— Text excerpt —
== Segment start ==

A Question More

Emerson and the Mind-Body Split: Nature (1836) 2

Reading/reaction journal, spring/summer 2026: Nature (Introduction), closing paragraphs

Undoubtedly we have no questions to ask which are unanswerable.

ALWAYS distrust a claim that begins with “Undoubtedly.”

We must trust the perfection of the creation so far as to believe that whatever curiosity the order of things has awakened in our minds, the order of things can satisfy. Every man’s condition is a solution in hieroglyphic to those inquiries he would put.

Last spring—reading Antonio Damasio’s The Feeling of What Happens. Per Damasio, consciousness is the feeling of being changed when you interact with the world. In that sense, Emerson’s curiosity about the order of things is consciousness at work.

E’s starting point is a knowable, meaningful universe with a rational, meaning-making creator.

== Segment end ==

— Required tasks —
A - Answer these questions using the journal entry on Emerson's Nature:
(i) What year is given for Nature in the entry's heading?
(ii) Which book by Antonio Damasio was the writer reading last spring?
(iii) How does the entry say Damasio defines consciousness?
B - Continue the journal entry on Emerson's Nature, picking up after its final sentence.

— Exercise data —
== Segment start ==

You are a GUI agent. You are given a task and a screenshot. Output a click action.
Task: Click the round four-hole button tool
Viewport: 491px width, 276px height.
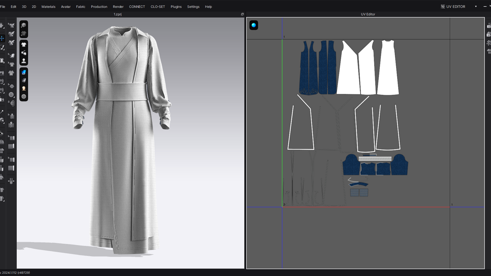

== Segment end ==

— Responses by item number —
A -
(i) 1836
(ii) The Feeling of What Happens
(iii) As the feeling of being changed when you interact with the world

B -
Still, I appreciate the microcosm idea in E’s thinking, and I don’t know that he’s wrong about it—but I don’t have scientific chops, or an “undoubted” theory of the universe. (Among the many differences between E and me, the biggest is doubt.) And the physical world is as good a starting point as any to try to make sense of the universe. (Camus would have disagreed, because at the limits of that knowledge we still take things on spec. Hence lived experience and lucidity.)

He acts it as life, before he apprehends it as truth.

Does this sentence actually mean anything? I mean, I get what he’s saying, I just don’t think the sentence corresponds so sweepingly to reality. Yes, we can learn a lot of truth from studying the conditions of our lives, or from life in action. But our actions can be at odds with what we think is true without our recognizing it. We also learn things wrongly. Often the biggest truths we apprehend are the ones where we shed years of lived experience, e.g., in trauma recovery.

Or maybe I do get it, if I think of Damasio again: our consciousness is how we know what affects our ability to stay alive. Our personalities and thought processes reflect the habitual ways we’ve learned to do that. Apprehending a big, new, life-changing truth means we are also becoming conscious of inhabiting a different physical reality than we used to. (?)

In like manner, nature is already, in its forms and tendencies, describing its own design. Let us interrogate the great apparition that shines so peacefully around us.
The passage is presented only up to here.